Mitsi Blount, PhD
Assistant Professor of Medicine
Department of Medicine
Dr. Blount graduated in 1999 with a BS in biology from the University of North Carolina at Chapel Hill. She earned her PhD in molecular physiology and biophysics at Vanderbilt University School of Medicine in 2005. She was a postdoctoral fellow at Emory University School of Medicine from 2005-2008. Currently, Dr. Blount is a tenure-track assistant professor of medicine in the Department of Medicine's Division of Renal Medicine.

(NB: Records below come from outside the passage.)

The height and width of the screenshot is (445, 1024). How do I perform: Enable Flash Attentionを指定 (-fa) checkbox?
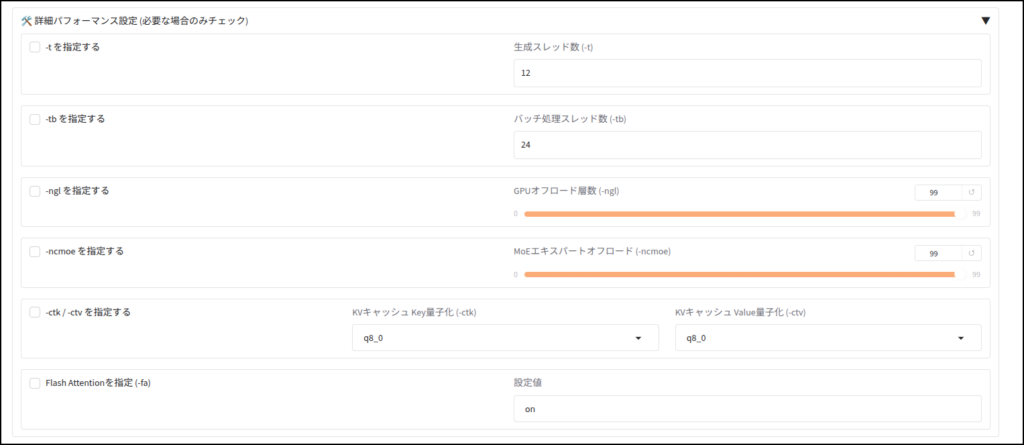point(35,383)
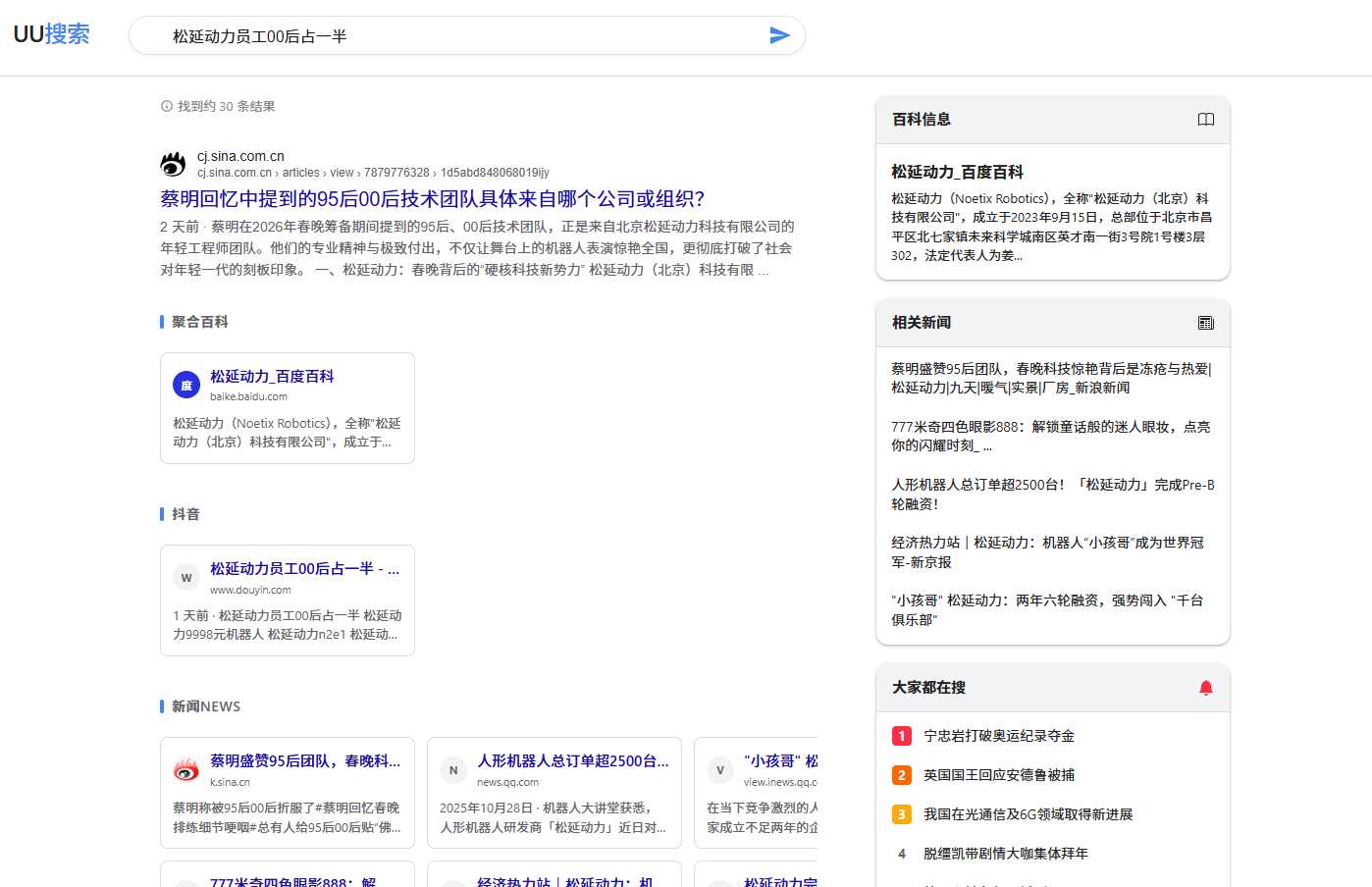Submit search with the blue arrow icon
This screenshot has width=1372, height=887.
point(779,36)
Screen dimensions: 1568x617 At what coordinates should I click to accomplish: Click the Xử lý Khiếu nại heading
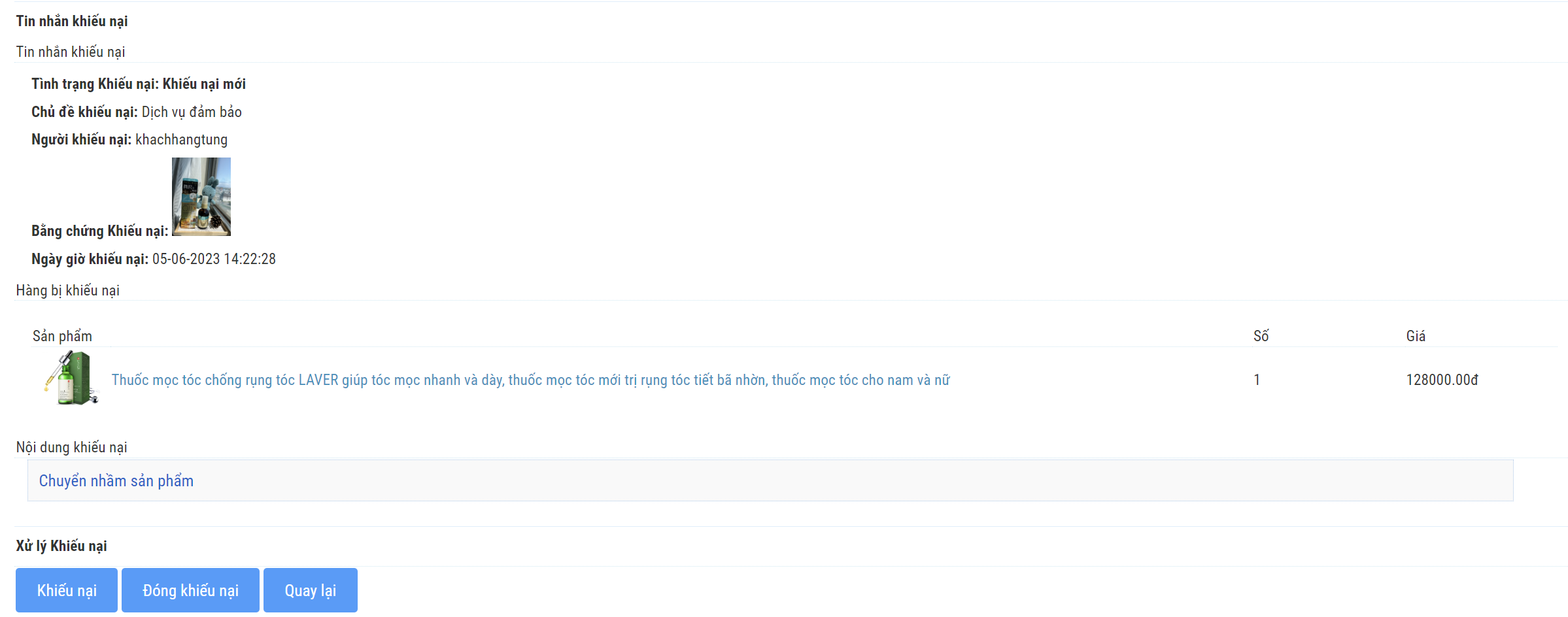coord(61,546)
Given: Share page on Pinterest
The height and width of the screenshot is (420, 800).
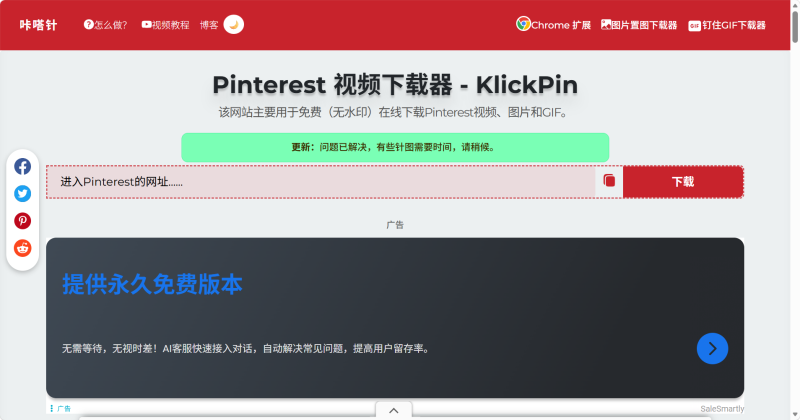Looking at the screenshot, I should [x=22, y=221].

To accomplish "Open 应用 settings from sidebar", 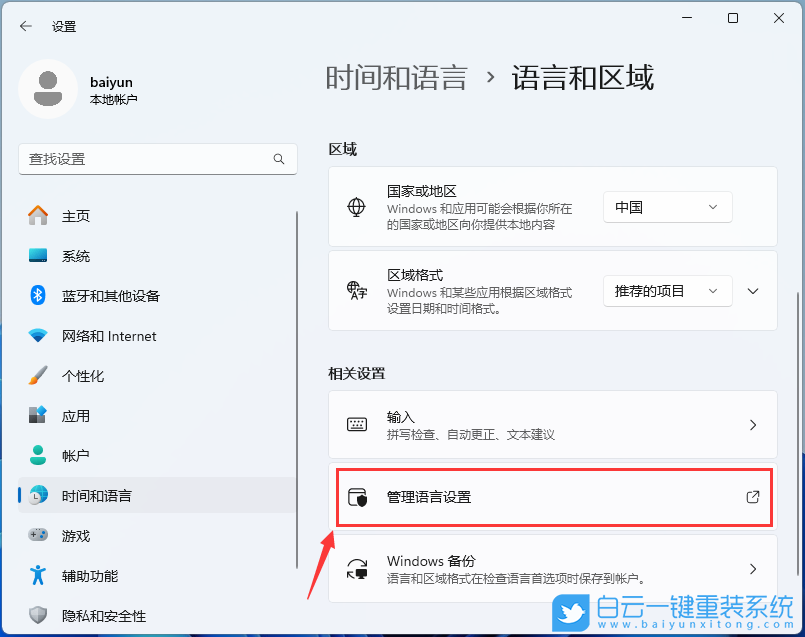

Intracellular cAMP levels within kidney cells are increased in response to a variety of hormonal and chemical stimuli, including vasopressin. Vasopressin, a hormone released from the pituitary when the body is dehydrated, signals the kidneys to conserve water in order to maintain the body’s water balance. In the inner medullary collecting duct (IMCD), vasopressin increases water permeability allowing for water reabsorption from the tubule lumen thus setting the stage for the production of concentrated urine. Vasopressin binds to the V2 receptor located on the basolateral membrane of the IMCD, activates Gs, which in turn stimulates adenylyl cyclase to synthesize cAMP. The second messenger cAMP has many downstream targets including, 1) cAMP-dependent protein kinase (PKA) and 2) several cAMP-specific phosphodiesterases (PDEs). The exact vasopressin-stimulated cAMP signaling cascade resulting in urine concentration has not been elucidated. Many of the transporters that contribute to urine concentration are in some way mediated by cAMP. One of these transporters is the urea transporter, UT-A1. Our laboratory investigates the many cAMP-mediated processes that regulate UT-A1 function including how vasopressin-stimulated phosphorylation of UT-A1 by PKA effects transporter trafficking and activity. Elucidating the signaling cascades triggered by vasopressin in the IMCD will not only provide new insight into urea handling but may also be beneficial in understanding the mechanisms underlying the disregulation of water homeostasis that occurs in common clinical disorders, such as congestive heart failure, cirrhosis, and nephrotic syndrome.